Start Information given

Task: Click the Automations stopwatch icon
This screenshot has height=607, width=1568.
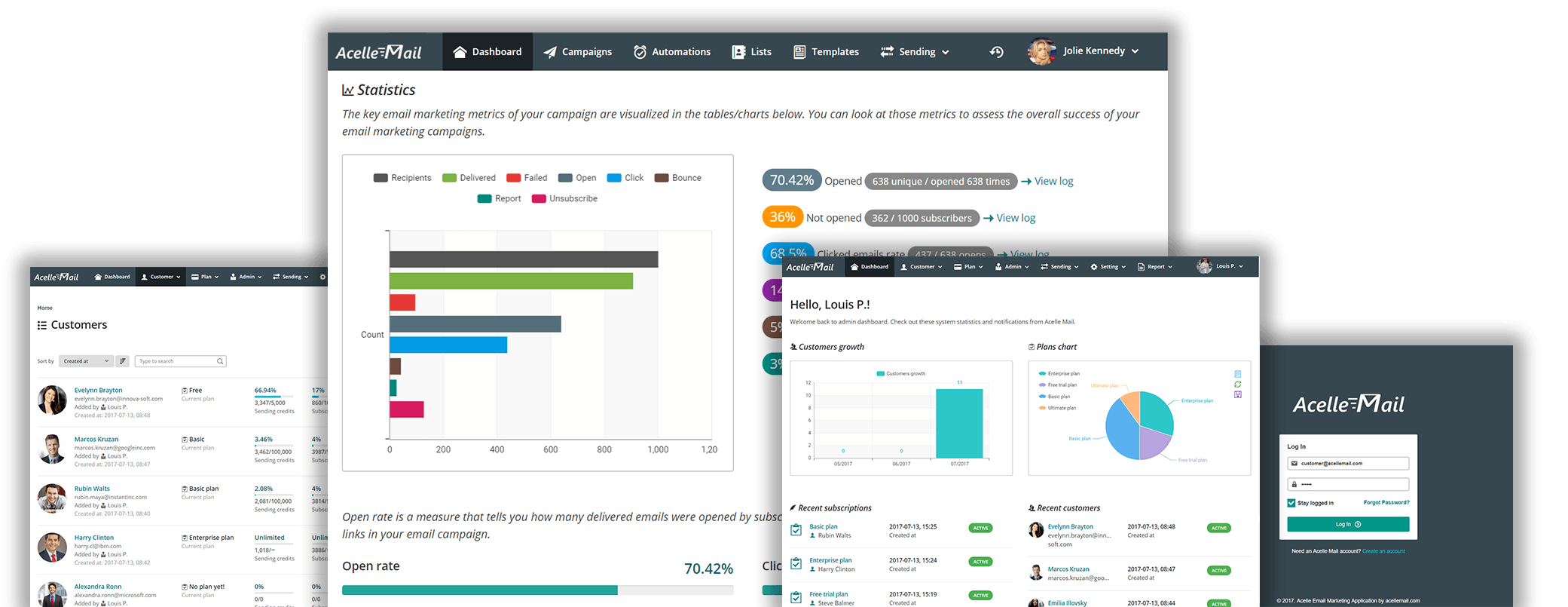Action: pyautogui.click(x=640, y=52)
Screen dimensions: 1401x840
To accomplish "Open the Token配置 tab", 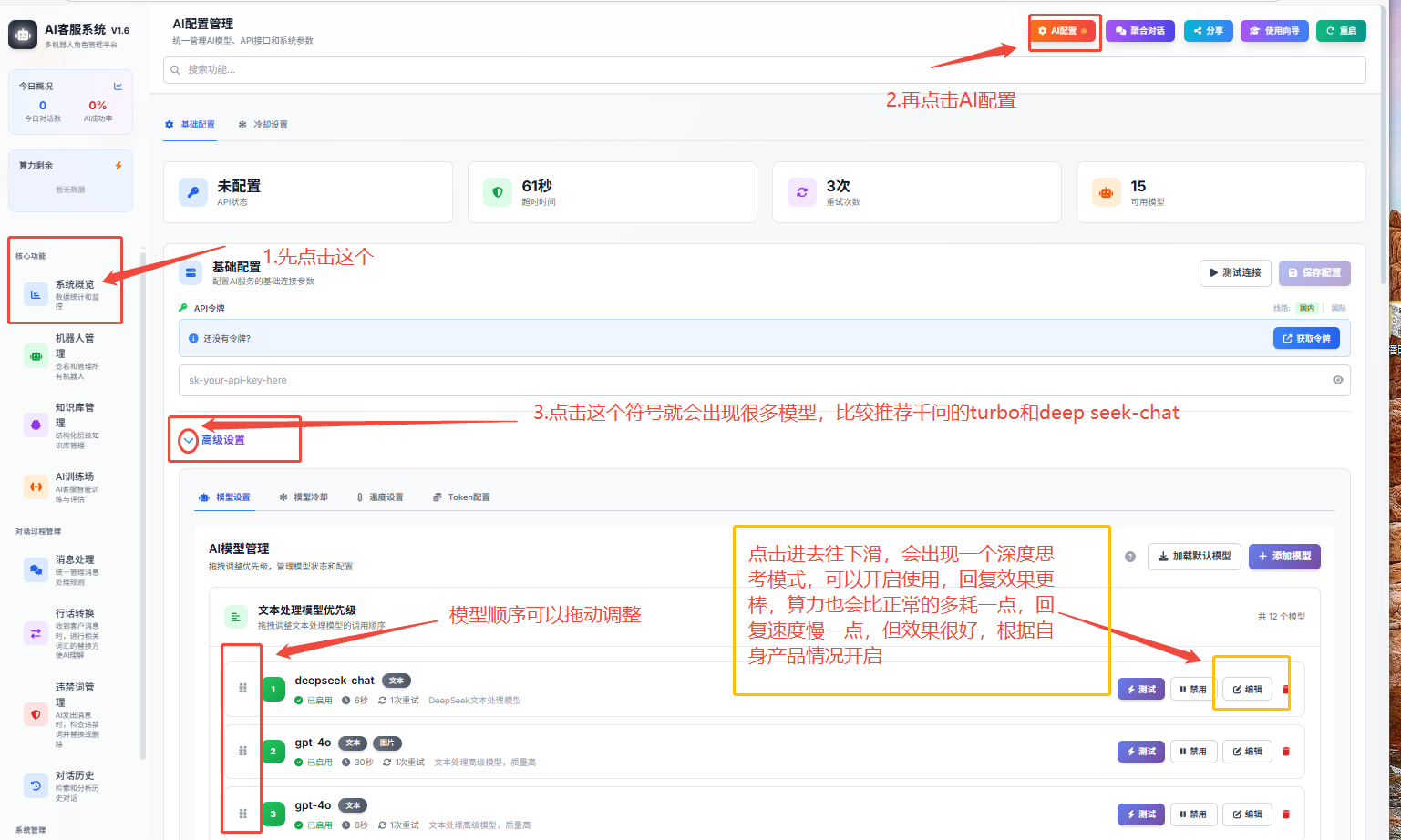I will (x=461, y=497).
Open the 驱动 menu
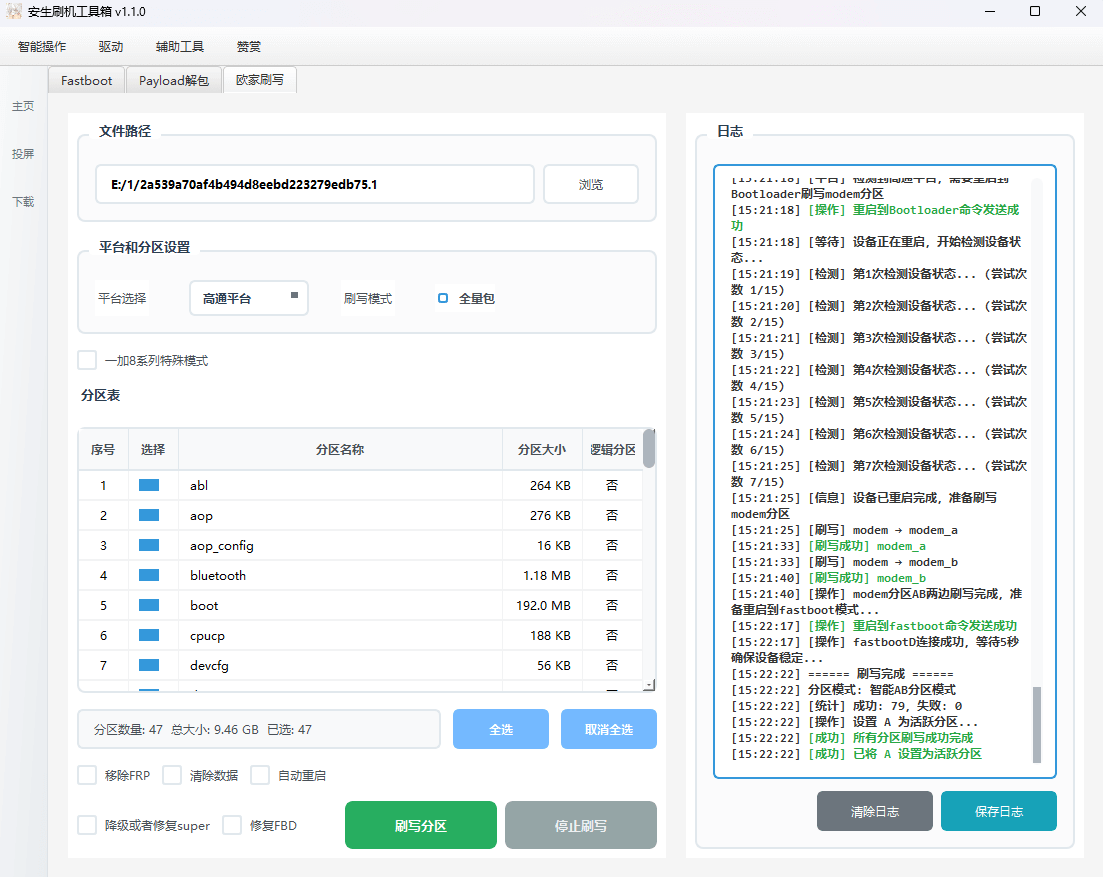 pos(110,46)
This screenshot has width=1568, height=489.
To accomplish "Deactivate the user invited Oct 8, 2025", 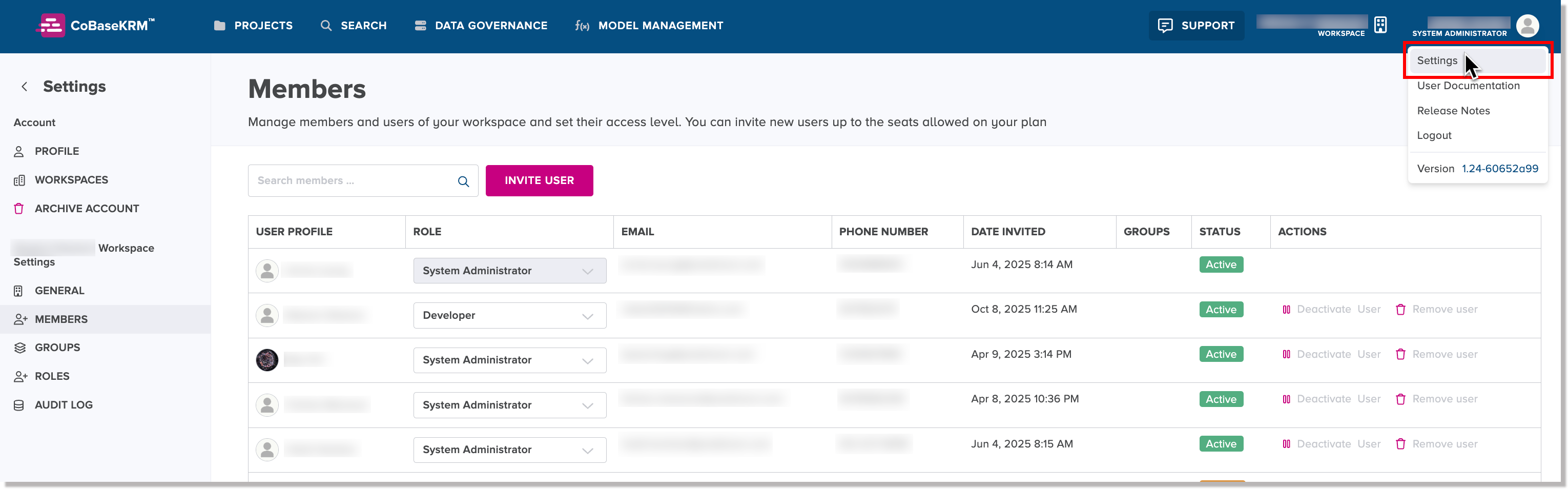I will [x=1331, y=310].
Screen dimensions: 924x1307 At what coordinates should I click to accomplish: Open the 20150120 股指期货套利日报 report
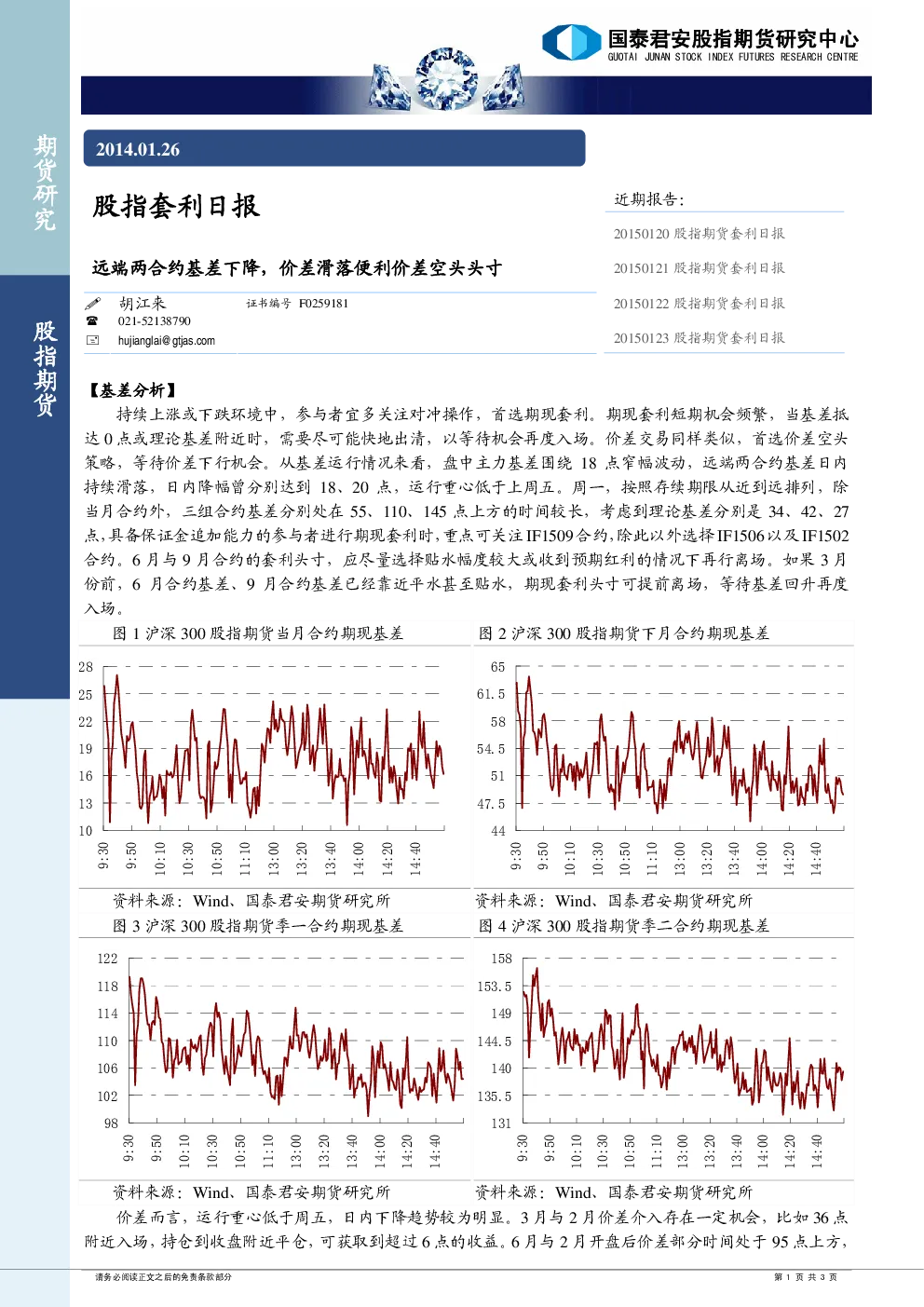[699, 234]

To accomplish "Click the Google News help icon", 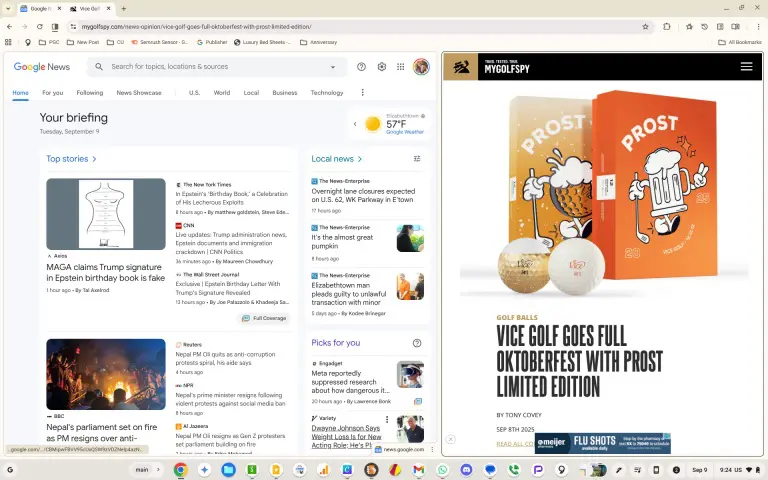I will coord(361,67).
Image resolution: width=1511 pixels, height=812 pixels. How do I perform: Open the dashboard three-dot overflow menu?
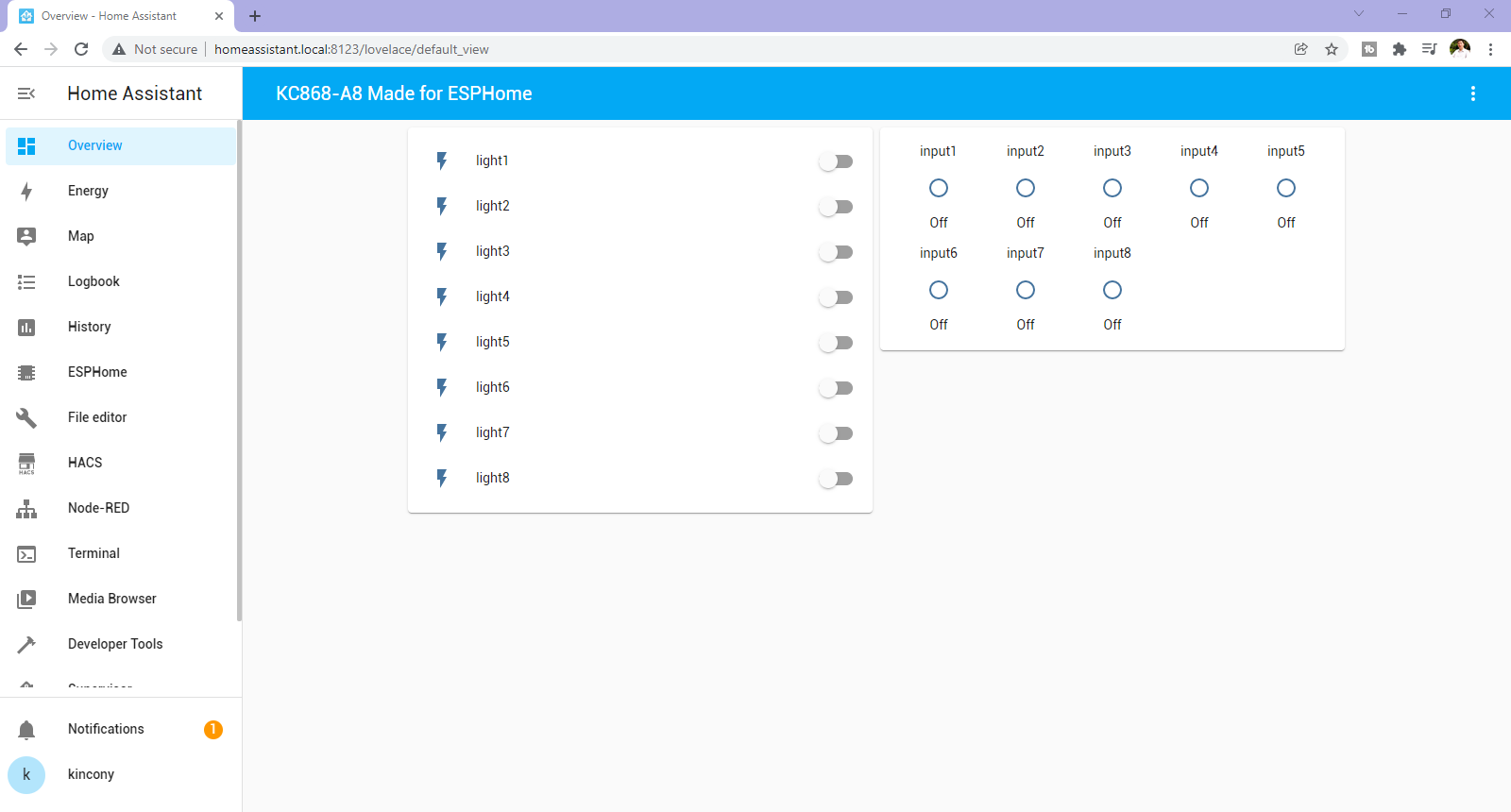1472,93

End Information given

Task to carry out: Could you write out the items again, starting at the line that contains "Image resolution: width=1511" and continuing through the last item, with every coordinate in the answers multiplied by 1.25 and rounded to a whole number (halves round up)? Keep the requests unchanged, and leave the pictures out.

Exercise response:
Image resolution: width=1511 pixels, height=812 pixels. How do I perform: Open the dashboard three-dot overflow menu?
1840,116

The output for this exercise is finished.